__DIRECTIONS FOR THIS TASK__
Convert the listing below, from the line containing "You are a computer-use" through the end, into a two-column CSV with the columns instruction and click. Give one row per item, with its text and its answer each in a single quoted field and line breaks replaced by spaces, and leave the pictures out.

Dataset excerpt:
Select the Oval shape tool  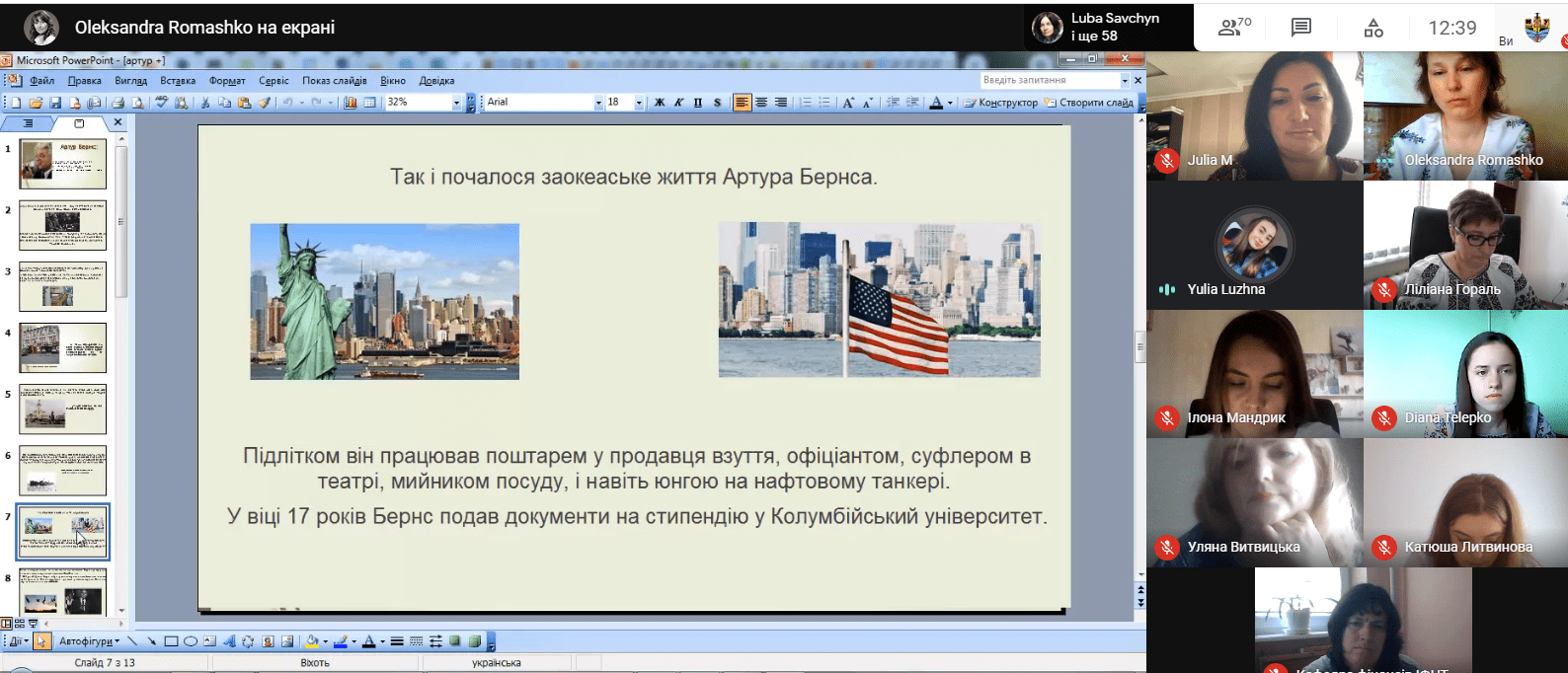(191, 641)
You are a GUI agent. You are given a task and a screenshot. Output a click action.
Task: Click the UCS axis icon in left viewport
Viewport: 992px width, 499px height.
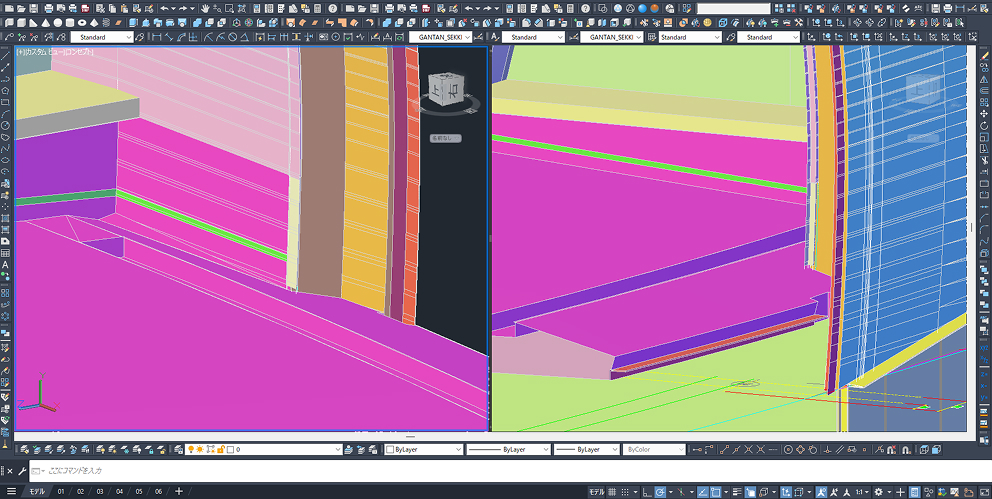point(31,396)
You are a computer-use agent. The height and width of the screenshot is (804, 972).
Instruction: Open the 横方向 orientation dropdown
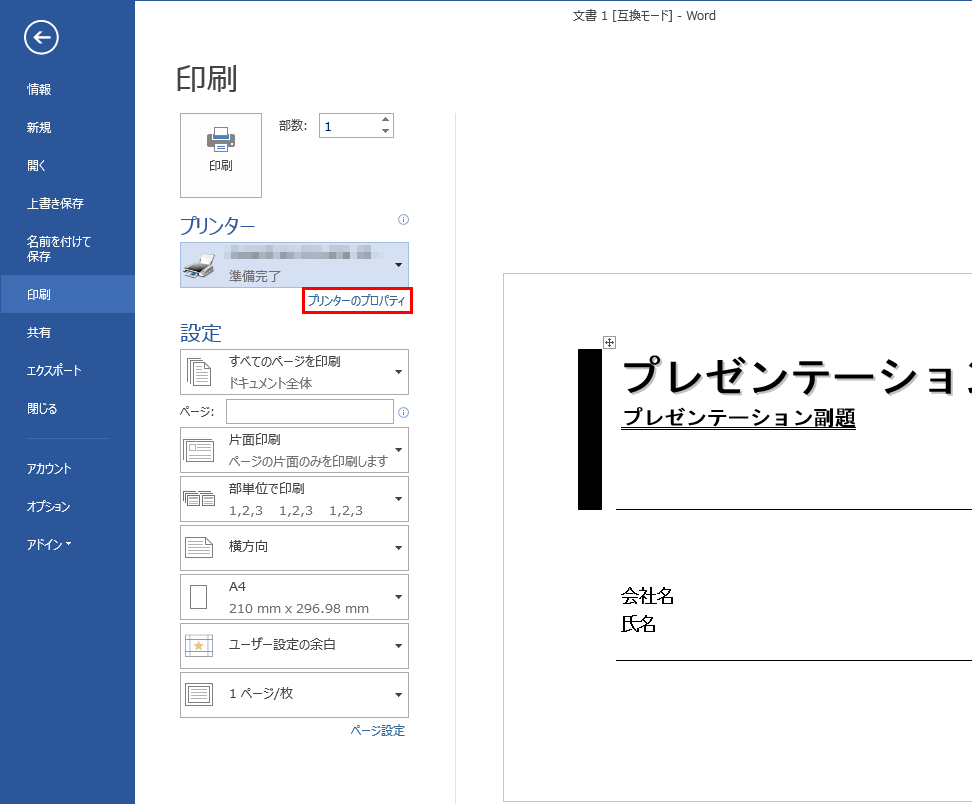[x=294, y=548]
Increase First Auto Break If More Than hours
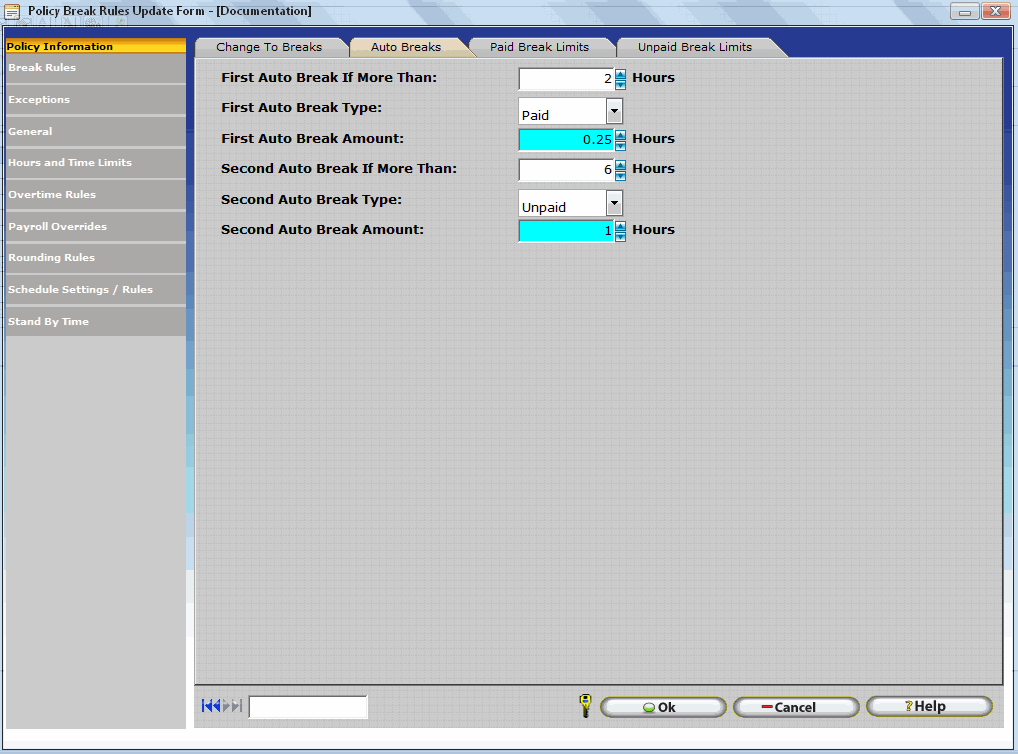 pyautogui.click(x=620, y=73)
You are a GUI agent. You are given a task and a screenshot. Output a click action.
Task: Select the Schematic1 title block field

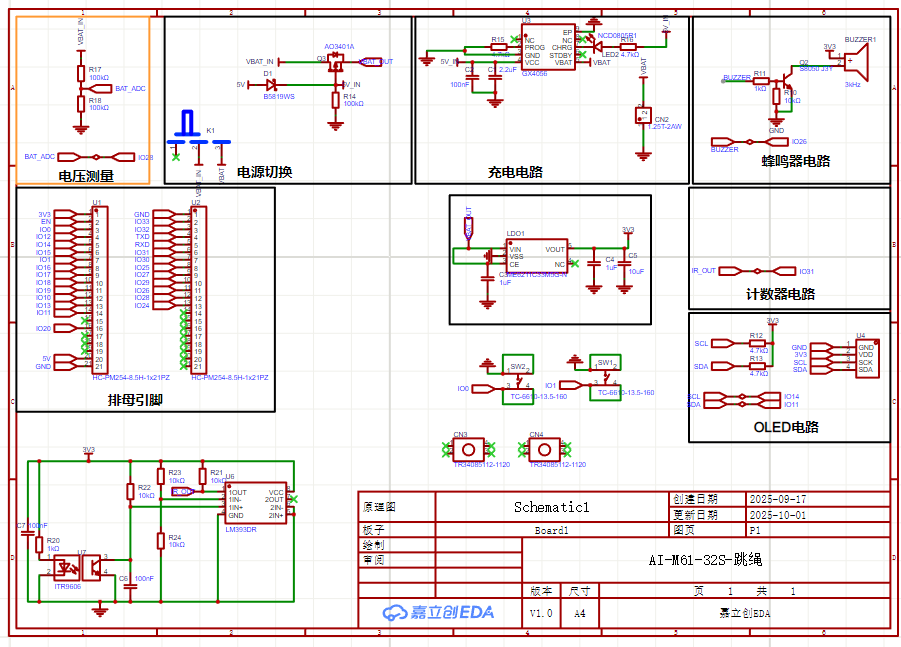tap(551, 507)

__FINISHED TASK__
instruction,click
"You are a computer-use agent. The height and width of the screenshot is (804, 972). Instruction: Open the 横方向 orientation dropdown","[x=294, y=548]"
"Increase First Auto Break If More Than hours","pyautogui.click(x=620, y=73)"
"You are a GUI agent. You are given a task and a screenshot. Output a click action. Task: Select the Schematic1 title block field","tap(551, 507)"